Brief: Would you give the listing back word for word once its pictures are removed?

=== Supplied records ===

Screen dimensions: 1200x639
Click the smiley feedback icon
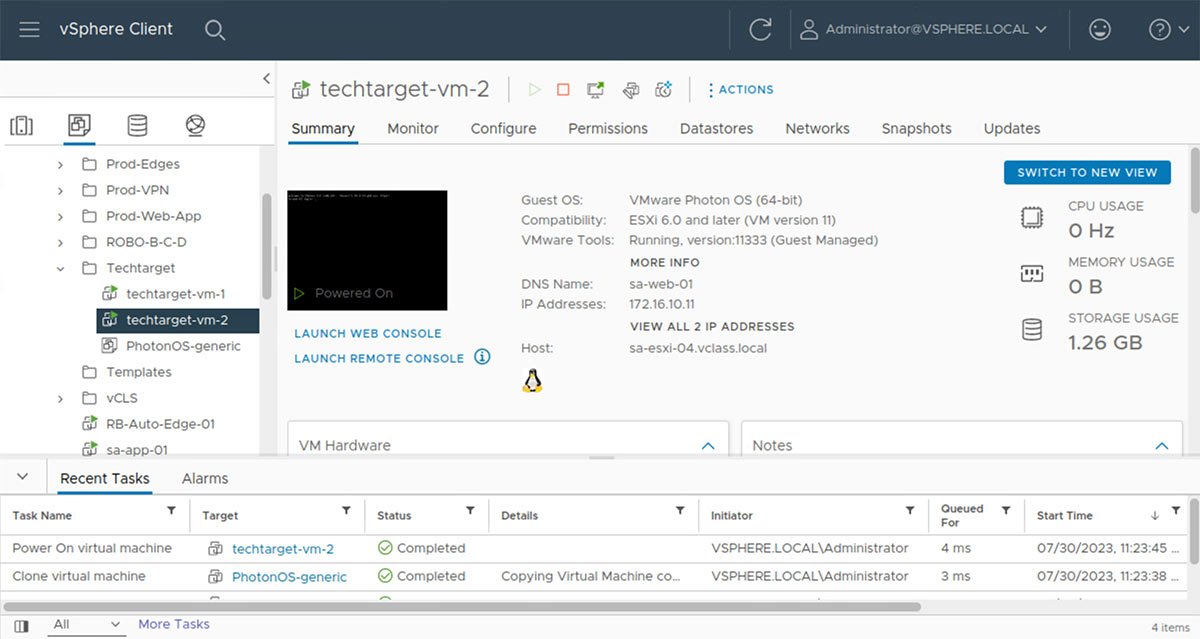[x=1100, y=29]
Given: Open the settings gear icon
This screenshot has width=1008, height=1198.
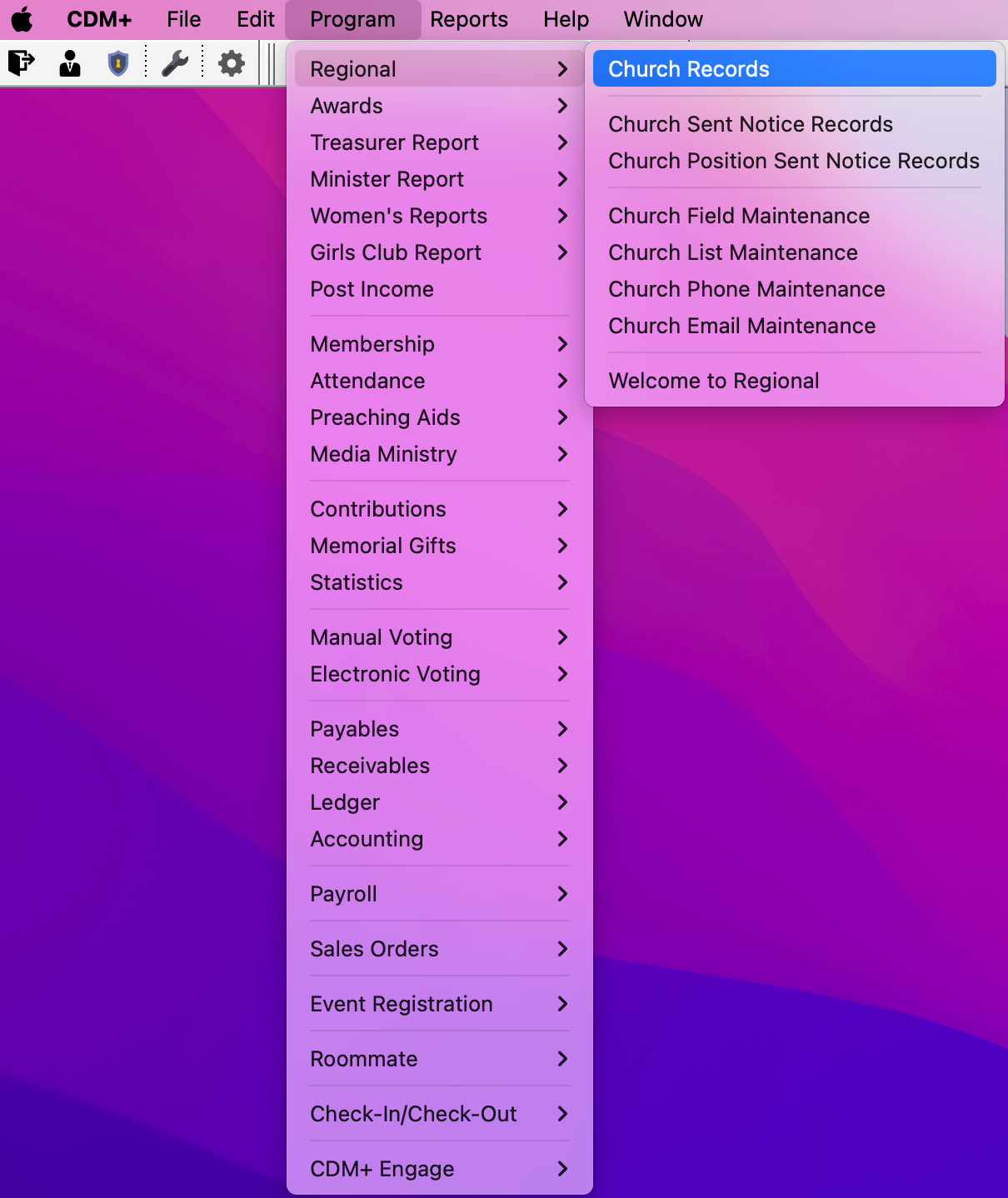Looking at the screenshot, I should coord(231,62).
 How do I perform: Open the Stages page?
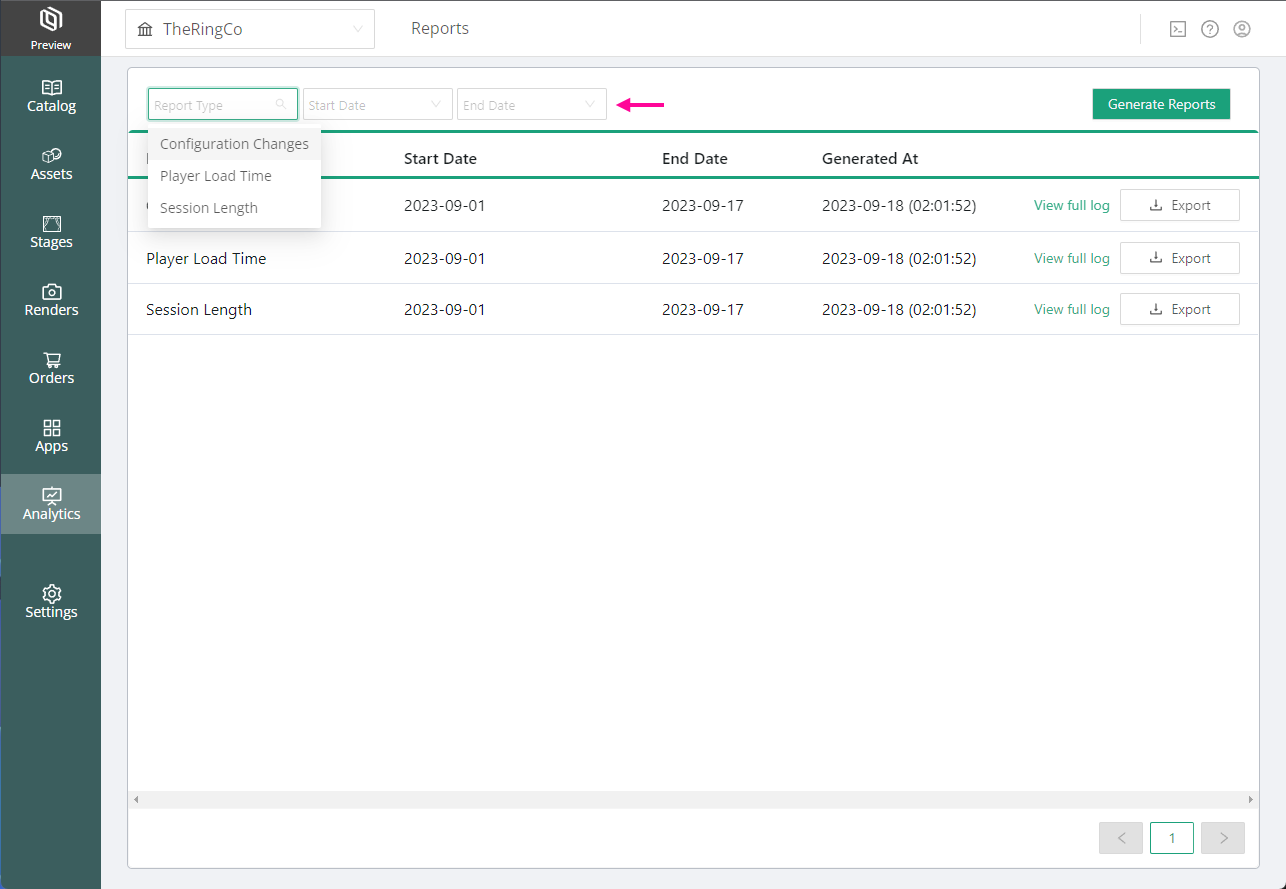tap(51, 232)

===

Written solution:
Screen dimensions: 1200x639
Click the smiley feedback icon
[x=1100, y=29]
Given: Open the settings gear icon
This screenshot has width=1008, height=1198.
Looking at the screenshot, I should coord(231,62).
 How do I perform: Open the Stages page?
tap(51, 232)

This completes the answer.